Testimony of Kate Coventry, Policy Analyst, At the Public Hearing on Department of Human Services Budget

Chairman Graham and members of the committee, thank you for the opportunity to testify today. My name is Kate Coventry, and I am a policy analyst with the DC Fiscal Policy Institute. DCFPI engages in research and public education on the fiscal and economic health of the District of Columbia, with a particular emphasis on how policies impact low-and-moderate income families. 

I am here today to testify on family and individual homelessness and what the District can do to improve its homelessness response. 

Helping Families Home: A Roadmap for the District 

Today, twenty nonprofit organizations, including DCFPI, are releasing Helping Families Home: A Roadmap for the District (attached), a community report laying out the actions the District must take from now until next spring to put DC on a path to a system that serves families appropriately with the goal of quickly connecting families with the right services, including emergency shelter if needed, when they need it, regardless of the time of year. 

This, unfortunately, hasn’t been the case in DC for the past several years. Families have been able to enter shelter only when it is cold. Shelter conditions have been deplorable. And many families have been in shelter for too long. The unexpectedly harsh winter DC faced this year brought the crisis of the family homelessness system into sharp focus. 
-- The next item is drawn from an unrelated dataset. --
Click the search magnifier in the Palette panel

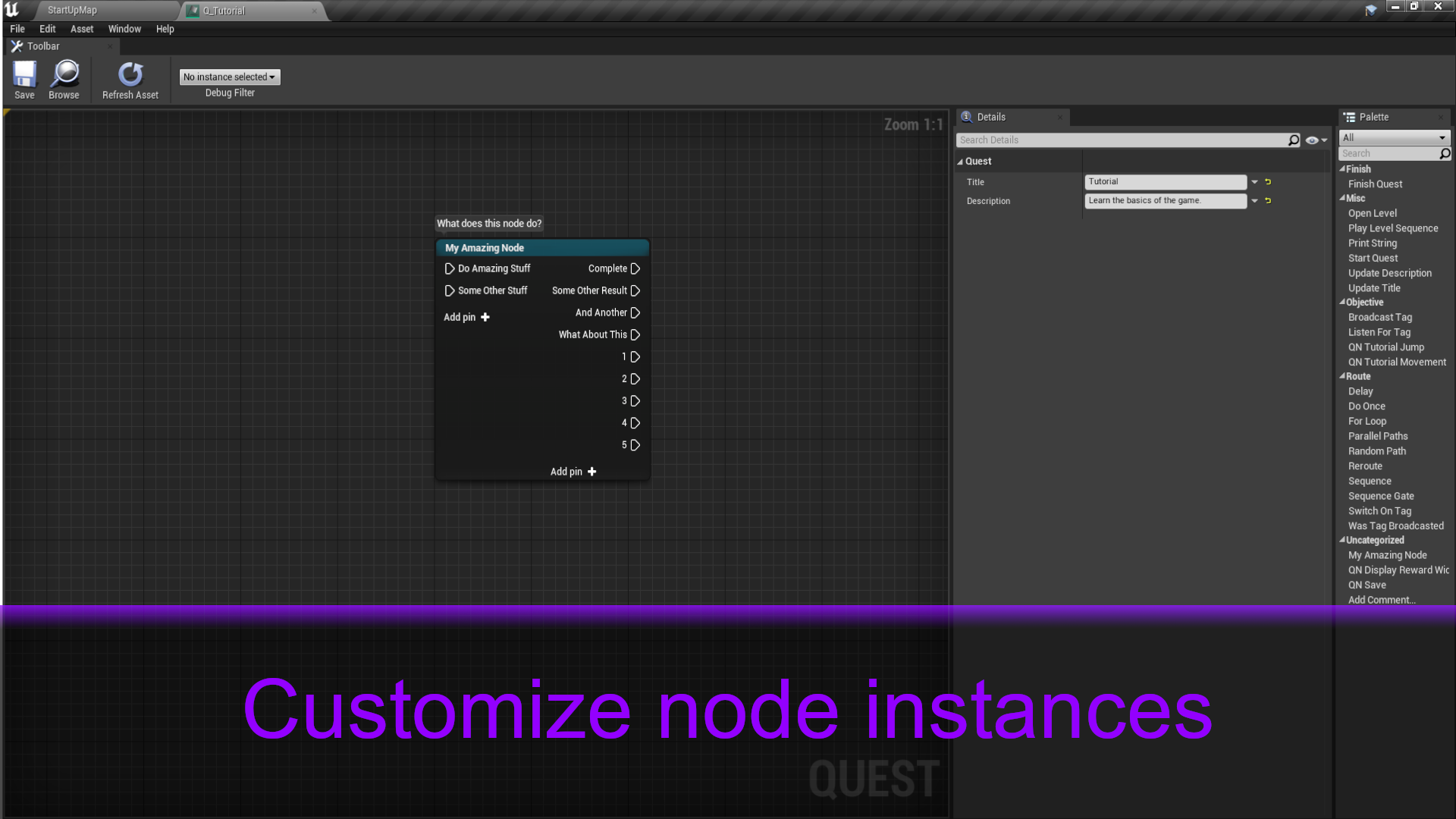coord(1444,153)
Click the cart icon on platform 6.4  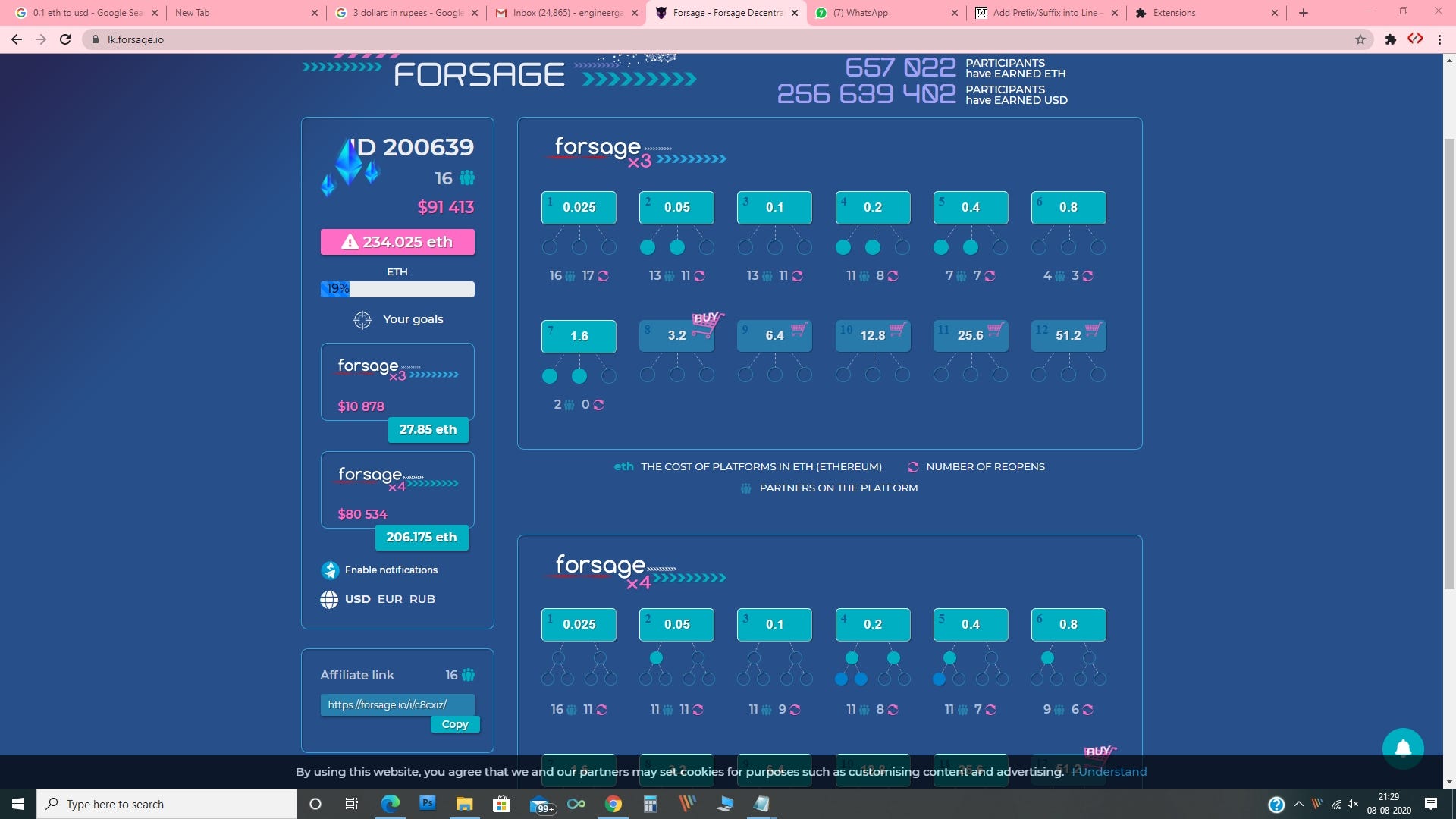tap(798, 329)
No one wants to repeat the crisis from last winter, when some families were placed in recreation centers ‘ which the courts found could lead to irreparable harm to children ‘ and only on nights when it was below 32 degrees. Yet without sufficient planning and funding, the likelihood is high that the crisis will be repeated next year. 
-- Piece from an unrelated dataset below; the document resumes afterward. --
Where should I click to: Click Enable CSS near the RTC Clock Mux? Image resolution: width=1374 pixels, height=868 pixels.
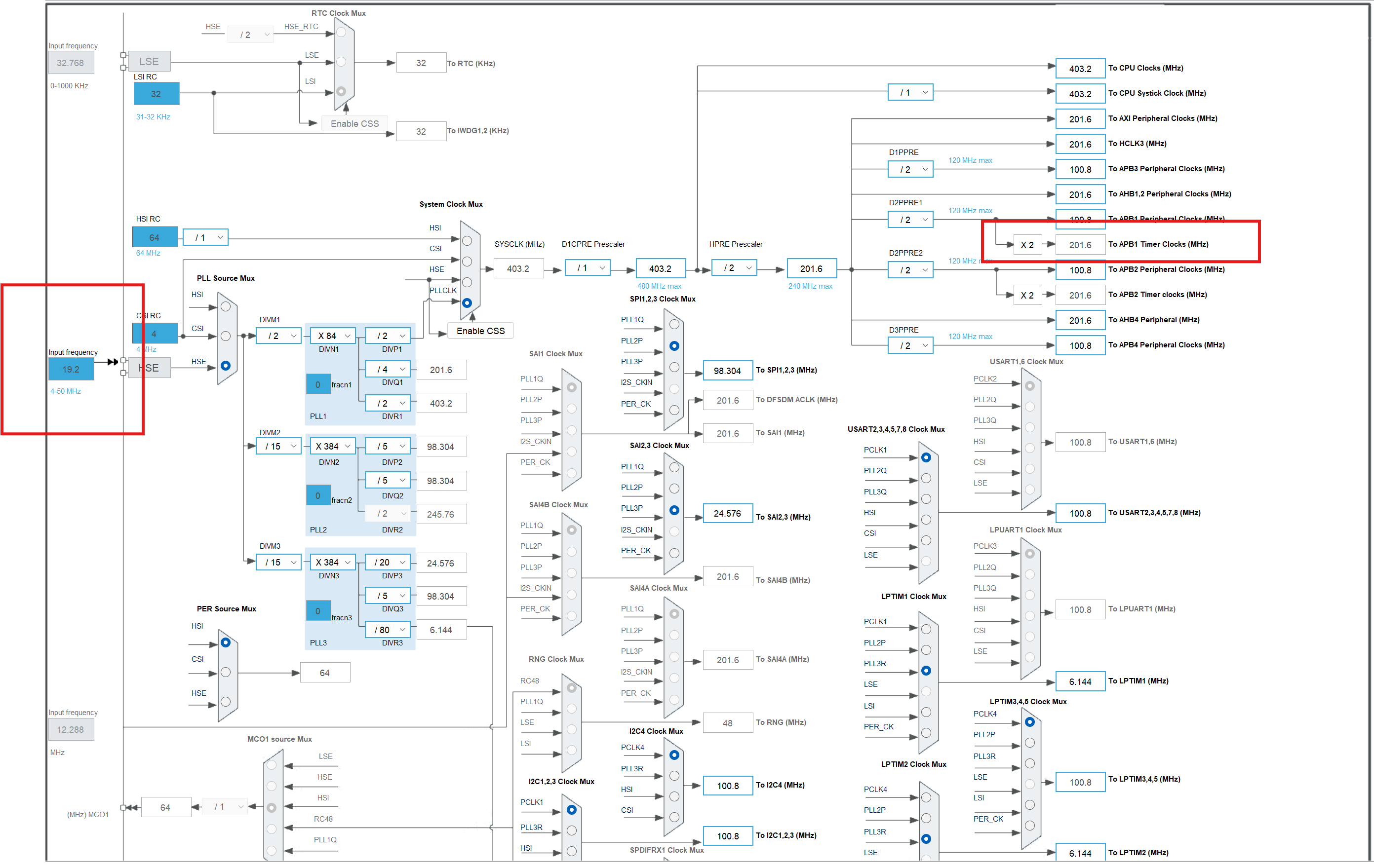click(354, 123)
In order to avoid last year’s crisis and lay the foundation for a high-quality family homelessness system, the report lays out key goals, and the steps needed to achieve those goals, some of which are already in progress. The roadmap focuses on five key areas for the District to tackle: 

  • Safe and adequate emergency shelter for families when they need it. Families with no safe housing option should be able to access shelter year-round. They should not be forced out when the weather gets above 32 degrees. And they should be sheltered in safe and decent settings. As the District develops a new emergency shelter system, improvements at DC General — in both the facility and services ‘ are needed to ensure the well-being of vulnerable families with children.
  • A system that quickly connects families with the right services to limit their stay in shelter. The District should build the capacity needed to assess families, match them with resources, and move families out of shelter within 30 days. This can improve the families’ well-being and reduce the risk that shelters will be filled beyond capacity.
  • A robust set of tools to meet the unique needs of each homeless family. The District needs strong prevention and diversion programs to help families avoid needing emergency shelter. It needs to strengthen Rapid Re-housing ‘ the main tool to move families out of shelter quickly. And it needs to take a closer look on how to better meet the needs of DC’s youth-headed households that represent a large share of homeless families.